WHAT YOU SHOULD DO ::
Continue the forum posts below about how members first took up photography, picking up right after the last sentence shown.

SOURCE PASSAGE ::
################

One day I ran into Russ. He was a constant companion of Roger Tory Peterson, the famous bird field guide author and traveled the world taking bird photos. I showed him a few prints. He said there was nothing more he could teach me and I had mastered photography in a short time.

 

Peggy Collins

5 Years Ago

I had a cheap camera when I was a teenager and dabbled a little back then, but nothing serious.

When I was in my early 30's I went back to university and studied film. I bought a secondhand slr for some assignments.

Eventually I started getting more and more into nature photography...photographed flowers and birds around my neighbourhood mostly.

It wasn't until I moved to a more rural area in 2001 that I really got into nature photography more seriously. I went through some super stressful events and basically tried to steer clear of humans for years...luckily there's plentiful wildlife in this area, so I spent a lot of time hiking and photographing animals.

A few years ago I was feeling the need to expand my horizons and I started creating collages with vintage ephemera...I taught myself Photoshop along the way in order to do this.

Over a year ago it was time to expand my horizons again and I got into creating digital abstract cat and dog artwork. Having lots of fun!

I'm about to move to a new area and expect to get back into photography a little more, with new places to explore.

 

Chuck Staley

5 Years Ago

When I was about 6 I was given a box camera and relatives always commented about my framing of the images.

They said that I had "an eye."

I guess they were right because I became a TV cameraman and then a director for 45 years.

################

MATERIAL ::
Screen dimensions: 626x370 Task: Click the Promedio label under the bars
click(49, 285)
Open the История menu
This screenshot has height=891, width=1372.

################

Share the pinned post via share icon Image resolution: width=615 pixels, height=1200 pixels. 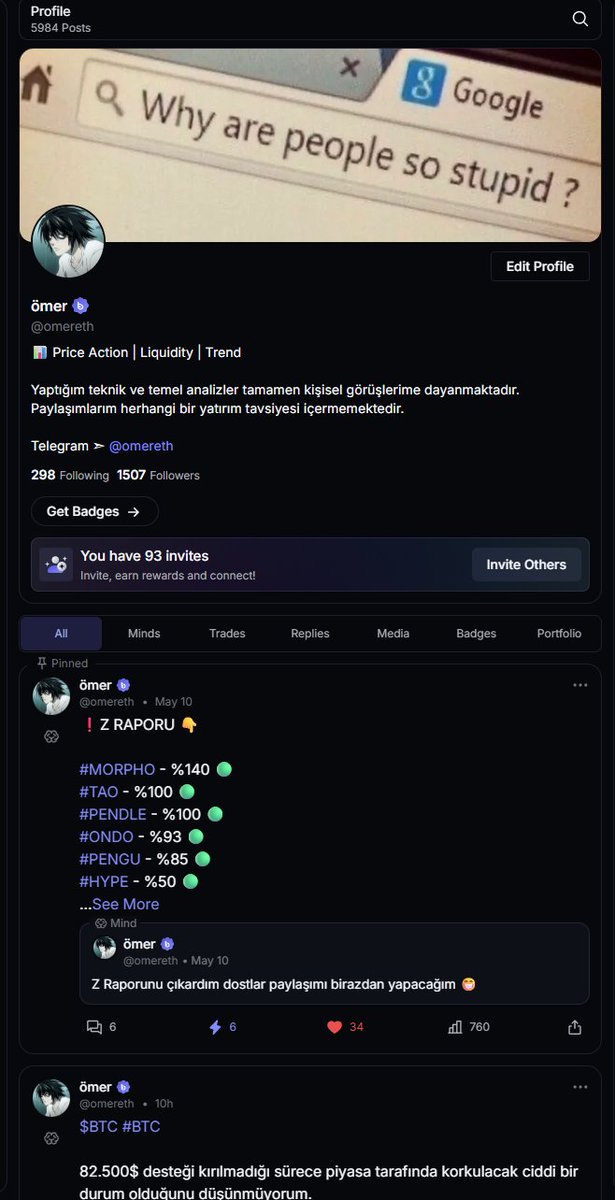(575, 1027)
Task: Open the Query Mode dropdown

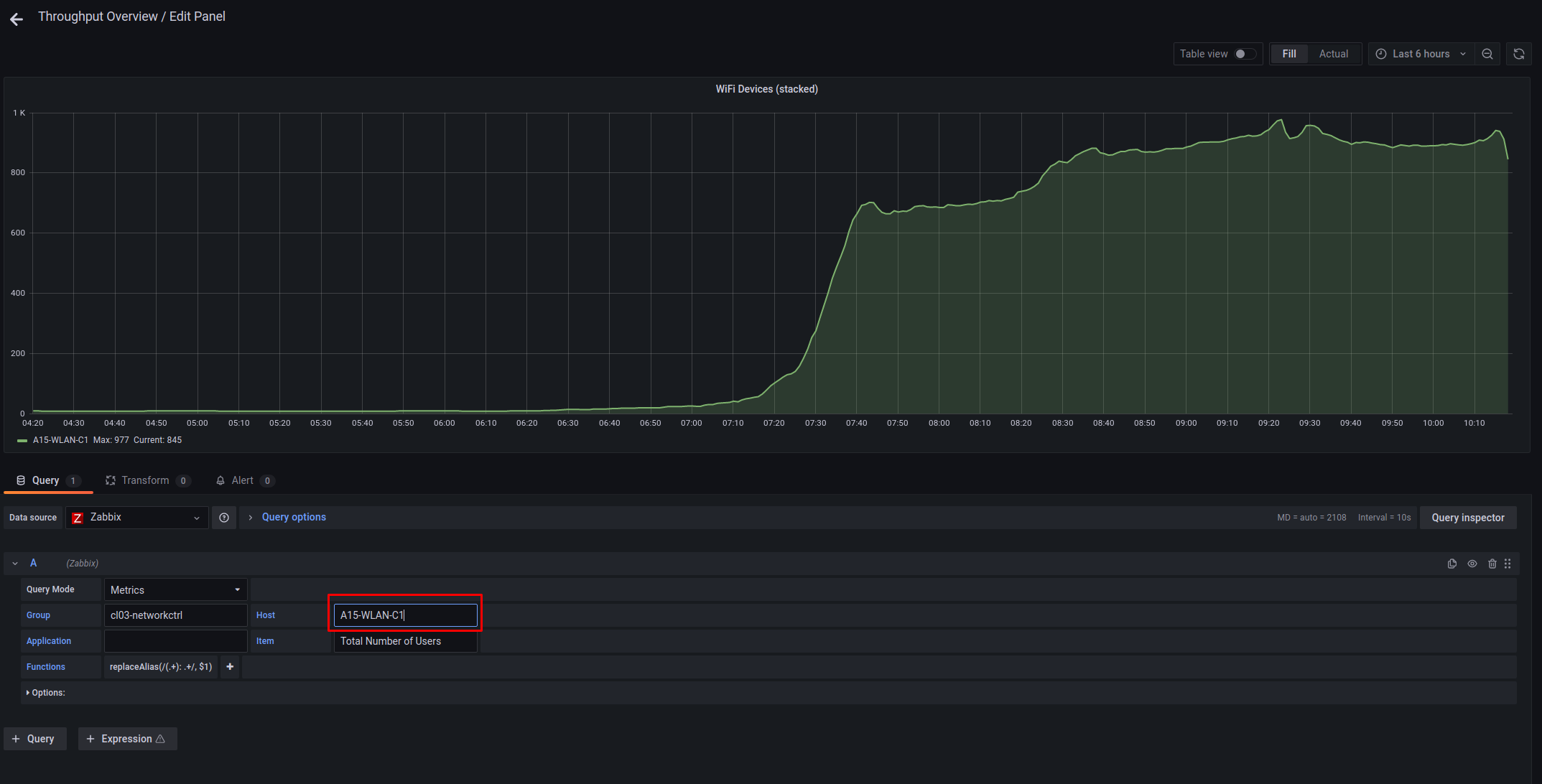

################

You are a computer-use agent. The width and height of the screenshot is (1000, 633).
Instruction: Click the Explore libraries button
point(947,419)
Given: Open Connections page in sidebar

################

WRITTEN RESPONSE ::
What they didn't know is I was born with good sight in only one eye, so they were right: I had "an eye."

 

Brian Wallace

5 Years Ago

I was extremely young, shy, bashful, introverted and happy, when a brother wasn't tormenting me. I often found myself deep inside my own world. So much so that I sometimes let my imagination rule. When other kids were playing dodge ball during the hour lunch in the playground, I was drawing pictures in the dirt with a stick. The next thing I know, someone is tapping me on the shoulder. It was like waking up suddenly to find all the kids were gone and I hadn't heard the bell ring to come back to class. The principle had to send someone out to get me.

I remember at home sometimes taking forever to get dressed. The reason was partly due to the fact that I was trying to put my pants on without using my hands! Although I was young, I had enough sense to know I needed to break out of whatever this was or I would find it extremely difficult to survive as I got older. I started expanding my prayers at night to include asking God to make me faster and more ambitious. Around this same time period, I sometimes would take my index finger and in mid-air would trace around objects in the room. I felt from that activity, that rudimentary drawing must not be that hard to do.

Now, as a more mature man remembering back to those earlier days, I wonder if I might have had borderline autism?

Within a few years, my oldest brother gave up drawing with his Jon Gnagy drawing set and I took it over. A little later I was collecting pictures from the Sunday magazine, National Geographic, past due calendars, TV guide, Life and Look magazines, etc. thinking, I will use them for reference to draw and paint images that appealed to me.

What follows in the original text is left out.